##### DATA TO PROCESS #####

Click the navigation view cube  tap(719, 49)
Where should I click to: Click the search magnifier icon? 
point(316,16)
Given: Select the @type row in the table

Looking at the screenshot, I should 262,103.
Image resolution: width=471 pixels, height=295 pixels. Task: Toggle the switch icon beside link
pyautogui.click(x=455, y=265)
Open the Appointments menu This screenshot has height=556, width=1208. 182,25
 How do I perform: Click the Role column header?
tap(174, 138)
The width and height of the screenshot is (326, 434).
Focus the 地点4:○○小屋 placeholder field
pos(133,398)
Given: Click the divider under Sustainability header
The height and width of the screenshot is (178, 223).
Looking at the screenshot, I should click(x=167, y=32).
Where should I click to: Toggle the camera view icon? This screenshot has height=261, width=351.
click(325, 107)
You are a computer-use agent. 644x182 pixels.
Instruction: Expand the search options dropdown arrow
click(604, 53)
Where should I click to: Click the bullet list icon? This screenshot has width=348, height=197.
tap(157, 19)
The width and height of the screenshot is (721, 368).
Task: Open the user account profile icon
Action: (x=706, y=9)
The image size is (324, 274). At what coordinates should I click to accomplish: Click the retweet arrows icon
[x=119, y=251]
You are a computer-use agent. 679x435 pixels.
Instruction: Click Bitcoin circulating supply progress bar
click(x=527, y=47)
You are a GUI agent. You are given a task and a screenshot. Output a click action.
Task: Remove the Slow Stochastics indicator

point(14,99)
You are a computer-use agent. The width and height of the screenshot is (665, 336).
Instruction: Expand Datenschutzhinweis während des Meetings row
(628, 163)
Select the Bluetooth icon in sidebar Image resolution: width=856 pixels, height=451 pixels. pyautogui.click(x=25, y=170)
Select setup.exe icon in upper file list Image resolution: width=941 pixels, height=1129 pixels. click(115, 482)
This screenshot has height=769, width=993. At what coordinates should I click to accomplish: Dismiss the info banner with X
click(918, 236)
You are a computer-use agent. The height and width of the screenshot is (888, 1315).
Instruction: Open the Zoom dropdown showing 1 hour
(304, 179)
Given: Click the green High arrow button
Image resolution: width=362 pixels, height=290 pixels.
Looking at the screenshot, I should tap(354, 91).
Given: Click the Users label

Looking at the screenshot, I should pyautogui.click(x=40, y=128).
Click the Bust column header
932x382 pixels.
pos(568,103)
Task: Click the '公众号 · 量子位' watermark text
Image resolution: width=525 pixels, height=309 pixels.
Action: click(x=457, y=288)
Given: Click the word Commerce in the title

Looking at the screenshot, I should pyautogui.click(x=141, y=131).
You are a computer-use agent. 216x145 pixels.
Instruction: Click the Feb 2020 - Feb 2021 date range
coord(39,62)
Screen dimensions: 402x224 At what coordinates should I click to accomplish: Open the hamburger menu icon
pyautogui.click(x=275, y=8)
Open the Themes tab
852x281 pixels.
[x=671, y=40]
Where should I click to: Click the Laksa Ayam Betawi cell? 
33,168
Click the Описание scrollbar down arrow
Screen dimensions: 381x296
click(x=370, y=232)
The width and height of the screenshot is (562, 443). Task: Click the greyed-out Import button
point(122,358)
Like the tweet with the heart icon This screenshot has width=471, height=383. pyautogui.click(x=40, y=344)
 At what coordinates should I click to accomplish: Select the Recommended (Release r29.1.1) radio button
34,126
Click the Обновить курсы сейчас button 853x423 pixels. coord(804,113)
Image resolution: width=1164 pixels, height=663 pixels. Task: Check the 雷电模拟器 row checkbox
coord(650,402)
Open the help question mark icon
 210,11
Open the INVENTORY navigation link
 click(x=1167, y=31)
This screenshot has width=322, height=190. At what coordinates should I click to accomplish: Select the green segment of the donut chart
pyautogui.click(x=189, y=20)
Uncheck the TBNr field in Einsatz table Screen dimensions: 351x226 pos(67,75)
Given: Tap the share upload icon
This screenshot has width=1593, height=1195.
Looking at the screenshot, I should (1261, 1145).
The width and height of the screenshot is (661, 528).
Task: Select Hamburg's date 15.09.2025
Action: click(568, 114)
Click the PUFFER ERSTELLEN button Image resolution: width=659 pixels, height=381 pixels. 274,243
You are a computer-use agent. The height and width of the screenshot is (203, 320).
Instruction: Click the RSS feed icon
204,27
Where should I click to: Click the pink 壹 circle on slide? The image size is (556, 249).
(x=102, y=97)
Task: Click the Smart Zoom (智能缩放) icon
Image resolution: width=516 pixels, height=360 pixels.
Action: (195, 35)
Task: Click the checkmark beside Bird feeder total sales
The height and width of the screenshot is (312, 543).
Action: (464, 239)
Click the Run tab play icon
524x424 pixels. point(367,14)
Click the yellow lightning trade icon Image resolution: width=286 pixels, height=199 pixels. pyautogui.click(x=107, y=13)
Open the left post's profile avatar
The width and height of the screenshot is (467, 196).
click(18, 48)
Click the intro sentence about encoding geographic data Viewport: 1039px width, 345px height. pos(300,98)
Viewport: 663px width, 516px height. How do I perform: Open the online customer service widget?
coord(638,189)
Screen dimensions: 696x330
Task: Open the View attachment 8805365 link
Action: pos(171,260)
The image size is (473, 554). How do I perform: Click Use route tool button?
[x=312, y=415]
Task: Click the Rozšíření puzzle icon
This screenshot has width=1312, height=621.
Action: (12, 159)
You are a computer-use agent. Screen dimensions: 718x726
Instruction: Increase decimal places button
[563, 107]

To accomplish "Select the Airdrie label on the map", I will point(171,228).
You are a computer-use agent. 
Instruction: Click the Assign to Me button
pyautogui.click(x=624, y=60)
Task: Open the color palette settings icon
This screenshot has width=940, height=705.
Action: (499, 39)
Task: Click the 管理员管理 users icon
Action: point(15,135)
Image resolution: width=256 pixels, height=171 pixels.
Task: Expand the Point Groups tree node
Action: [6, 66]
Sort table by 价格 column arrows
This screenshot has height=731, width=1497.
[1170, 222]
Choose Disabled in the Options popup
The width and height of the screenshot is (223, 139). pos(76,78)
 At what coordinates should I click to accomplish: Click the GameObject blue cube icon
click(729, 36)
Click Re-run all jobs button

#####

REQUIRED ACTION →
The records above must each be restated exactly as they stand.

FINAL ANSWER →
Click the navigation view cube  tap(719, 49)
Where should I click to: Click the search magnifier icon? 
point(316,16)
Given: Select the @type row in the table

Looking at the screenshot, I should 262,103.
Image resolution: width=471 pixels, height=295 pixels. Task: Toggle the switch icon beside link
pyautogui.click(x=455, y=265)
Open the Appointments menu This screenshot has height=556, width=1208. 182,25
 How do I perform: Click the Role column header?
tap(174, 138)
The width and height of the screenshot is (326, 434).
Focus the 地点4:○○小屋 placeholder field
pos(133,398)
Given: Click the divider under Sustainability header
The height and width of the screenshot is (178, 223).
Looking at the screenshot, I should click(x=167, y=32).
Where should I click to: Toggle the camera view icon? This screenshot has height=261, width=351.
click(325, 107)
You are a computer-use agent. 644x182 pixels.
Instruction: Expand the search options dropdown arrow
click(604, 53)
Where should I click to: Click the bullet list icon? This screenshot has width=348, height=197.
tap(157, 19)
The width and height of the screenshot is (721, 368).
Task: Open the user account profile icon
Action: (x=706, y=9)
The image size is (324, 274). At what coordinates should I click to accomplish: Click the retweet arrows icon
[x=119, y=251]
You are a computer-use agent. 679x435 pixels.
Instruction: Click Bitcoin circulating supply progress bar
click(x=527, y=47)
You are a GUI agent. You are given a task and a screenshot. Output a click action.
Task: Remove the Slow Stochastics indicator

point(14,99)
You are a computer-use agent. The width and height of the screenshot is (665, 336).
Instruction: Expand Datenschutzhinweis während des Meetings row
(628, 163)
Select the Bluetooth icon in sidebar Image resolution: width=856 pixels, height=451 pixels. pyautogui.click(x=25, y=170)
Select setup.exe icon in upper file list Image resolution: width=941 pixels, height=1129 pixels. click(115, 482)
This screenshot has height=769, width=993. At what coordinates should I click to accomplish: Dismiss the info banner with X
click(918, 236)
You are a computer-use agent. The height and width of the screenshot is (888, 1315).
Instruction: Open the Zoom dropdown showing 1 hour
(304, 179)
Given: Click the green High arrow button
Image resolution: width=362 pixels, height=290 pixels.
Looking at the screenshot, I should tap(354, 91).
Given: Click the Users label

Looking at the screenshot, I should pyautogui.click(x=40, y=128).
Click the Bust column header
932x382 pixels.
pos(568,103)
Task: Click the '公众号 · 量子位' watermark text
Image resolution: width=525 pixels, height=309 pixels.
Action: click(x=457, y=288)
Given: Click the word Commerce in the title

Looking at the screenshot, I should pyautogui.click(x=141, y=131).
You are a computer-use agent. 216x145 pixels.
Instruction: Click the Feb 2020 - Feb 2021 date range
coord(39,62)
Screen dimensions: 402x224 At what coordinates should I click to accomplish: Open the hamburger menu icon
pyautogui.click(x=275, y=8)
Open the Themes tab
852x281 pixels.
[x=671, y=40]
Where should I click to: Click the Laksa Ayam Betawi cell? 
33,168
Click the Описание scrollbar down arrow
Screen dimensions: 381x296
click(x=370, y=232)
The width and height of the screenshot is (562, 443). Task: Click the greyed-out Import button
point(122,358)
Like the tweet with the heart icon This screenshot has width=471, height=383. pyautogui.click(x=40, y=344)
 At what coordinates should I click to accomplish: Select the Recommended (Release r29.1.1) radio button
34,126
Click the Обновить курсы сейчас button 853x423 pixels. coord(804,113)
Image resolution: width=1164 pixels, height=663 pixels. Task: Check the 雷电模拟器 row checkbox
coord(650,402)
Open the help question mark icon
 210,11
Open the INVENTORY navigation link
 click(x=1167, y=31)
This screenshot has width=322, height=190. At what coordinates should I click to accomplish: Select the green segment of the donut chart
pyautogui.click(x=189, y=20)
Uncheck the TBNr field in Einsatz table Screen dimensions: 351x226 pos(67,75)
Given: Tap the share upload icon
This screenshot has width=1593, height=1195.
Looking at the screenshot, I should (1261, 1145).
The width and height of the screenshot is (661, 528).
Task: Select Hamburg's date 15.09.2025
Action: click(568, 114)
Click the PUFFER ERSTELLEN button Image resolution: width=659 pixels, height=381 pixels. 274,243
You are a computer-use agent. The height and width of the screenshot is (203, 320).
Instruction: Click the RSS feed icon
204,27
Where should I click to: Click the pink 壹 circle on slide? The image size is (556, 249).
(x=102, y=97)
Task: Click the Smart Zoom (智能缩放) icon
Image resolution: width=516 pixels, height=360 pixels.
Action: (195, 35)
Task: Click the checkmark beside Bird feeder total sales
The height and width of the screenshot is (312, 543).
Action: (464, 239)
Click the Run tab play icon
524x424 pixels. point(367,14)
Click the yellow lightning trade icon Image resolution: width=286 pixels, height=199 pixels. pyautogui.click(x=107, y=13)
Open the left post's profile avatar
The width and height of the screenshot is (467, 196).
click(18, 48)
Click the intro sentence about encoding geographic data Viewport: 1039px width, 345px height. pos(300,98)
Viewport: 663px width, 516px height. How do I perform: Open the online customer service widget?
coord(638,189)
Screen dimensions: 696x330
Task: Open the View attachment 8805365 link
Action: pos(171,260)
The image size is (473, 554). How do I perform: Click Use route tool button?
[x=312, y=415]
Task: Click the Rozšíření puzzle icon
This screenshot has width=1312, height=621.
Action: (12, 159)
You are a computer-use agent. Screen dimensions: 718x726
Instruction: Increase decimal places button
[563, 107]

To accomplish "Select the Airdrie label on the map", I will point(171,228).
You are a computer-use agent. 
Instruction: Click the Assign to Me button
pyautogui.click(x=624, y=60)
Task: Open the color palette settings icon
This screenshot has width=940, height=705.
Action: (499, 39)
Task: Click the 管理员管理 users icon
Action: point(15,135)
Image resolution: width=256 pixels, height=171 pixels.
Task: Expand the Point Groups tree node
Action: [6, 66]
Sort table by 价格 column arrows
This screenshot has height=731, width=1497.
[1170, 222]
Choose Disabled in the Options popup
The width and height of the screenshot is (223, 139). pos(76,78)
 At what coordinates should I click to accomplish: Click the GameObject blue cube icon
click(729, 36)
Click Re-run all jobs button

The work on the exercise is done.